If the Fifth Circuit does not grant either Danco or the U.S. government’s request before the end of the week, Ellsworth said she expects they will seek a reversal of Kacsmaryk’s order from the Supreme Court.

“We are hopeful that we will not be in that situation of having to figure out what happens come the end of the day on Friday,” Ellsworth said. “If we get to a situation where everyone has denied stays and Judge Kacsmaryk’s injunction has taken effect, I think there will be some difficult questions that Danco needs to address, and some conversations that it will need to have with FDA around what happens next.”

One of thousands of urgent questions about what will happen if Kacsmaryk’s ruling remains in effect is whether or not Danco could apply for re-authorization for Mifeprex under a different application. That would entail assembling clinical data to support that application, data which the FDA typically takes 10 months to review, explained Kirsten Moore of the EMAA Project, an organization dedicated to expanding access to medication abortion. “We could, in reality, be facing a scenario where this medication is only available in a clinical trial setting — and not available to patients in the real world — for upwards of two, maybe three years, even if everybody wants to move fast,” Moore said. “It’s deeply upsetting to think about.”

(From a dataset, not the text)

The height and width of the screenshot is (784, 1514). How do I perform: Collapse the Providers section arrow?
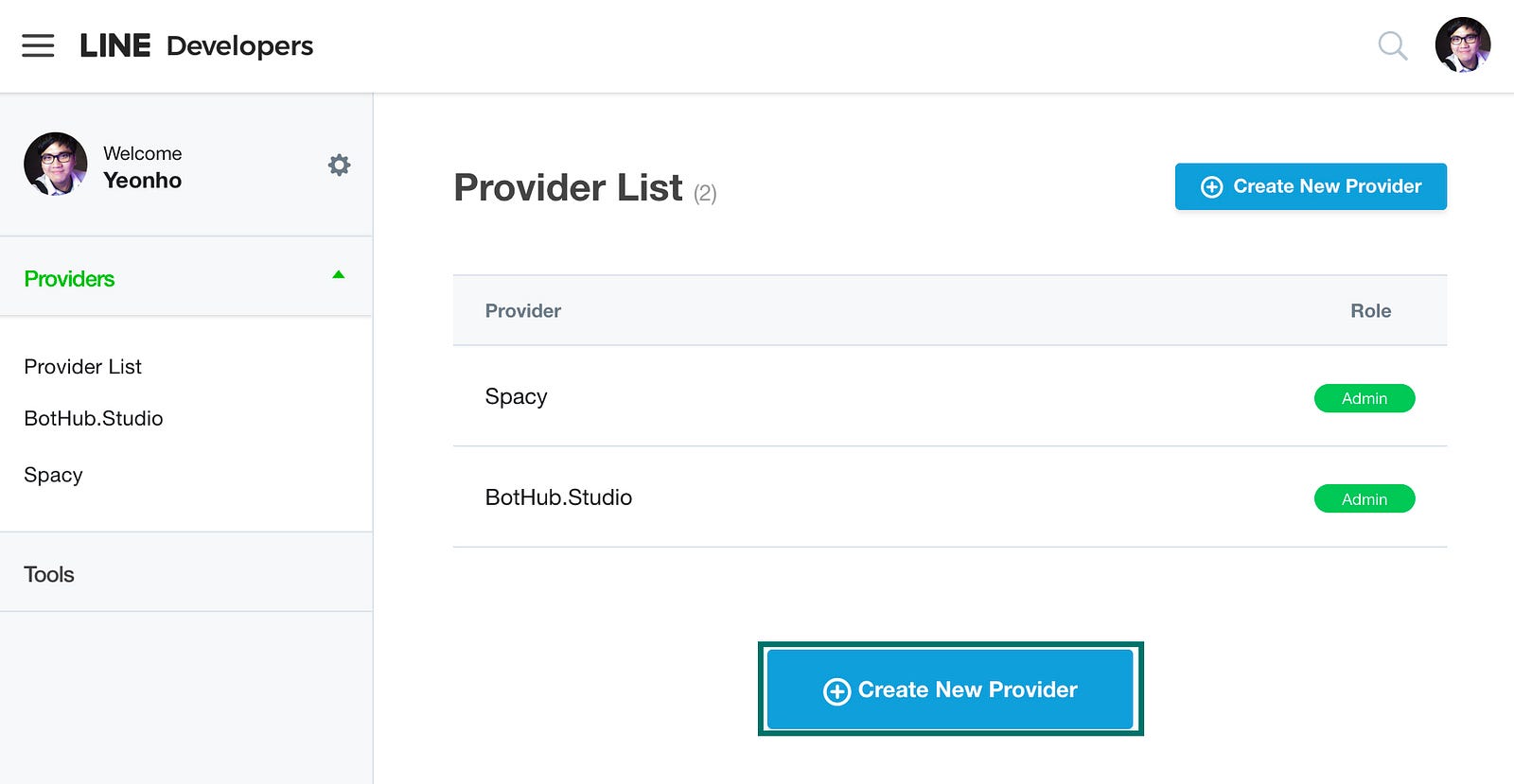[339, 275]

Lawyers for abortion providers took pains on Monday to point out that Kacsmaryk’s order has not taken effect yet. “There is no change as to access to mifepristone until Friday, and there is a lot of legal activity that’s going to happen between today and Friday,” Jenny Ma, senior staff attorney at the Center for Reproductive Rights, told reporters. “We have not had even a single business day between when the decision came out and [now]. So there will be a lot of activity and more decisions that need to come down before then.” But, if Kacsmaryk’s ruling does go into effect, she acknowledged it will represent a “massive shock to the provision of care in the states where abortion access remains.”

A number of providers, including Hey Jane, Choix, and Just The Pill, have said they are prepared to offer abortions using misoprostol alone — the second pill in the two-pill medication abortion regimen — which doctors say is a safe and effective alternative for abortion and miscarriage management if mifepristone is not available.

In the meantime, some amount of mifepristone will remain in circulation, and Moore says providers with access to that medication would still be free to dispense it. “If the product is already on pharmacy shelves, typically, it can still be prescribed and dispensed,” Moore said. “It can’t be distributed by the manufacturer.”

“We don’t know exactly what will happen if the judge’s order takes effect,” said Jennifer Dalven, Director of the ACLU Reproductive Freedom Project. “What we do know is that there will be significant confusion and chaos, as providers try to provide the best care that they possibly can for their patients.”

If the ruling stands, chaos and confusion won’t be contained to abortion providers, hundreds of pharmaceutical executives warned in an open letter. Kacsmaryk’s opinion, they said, puts all other FDA-approved drugs at risk of similar lawsuits, introducing intolerable amounts of uncertainty to “the already inherently risky work of discovering and developing new medicines.”

For that reason, the executives said, “We call for the reversal of this decision to disregard science, and the appropriate restitution of the mandate for the safety and efficacy of medicines for all with the FDA.”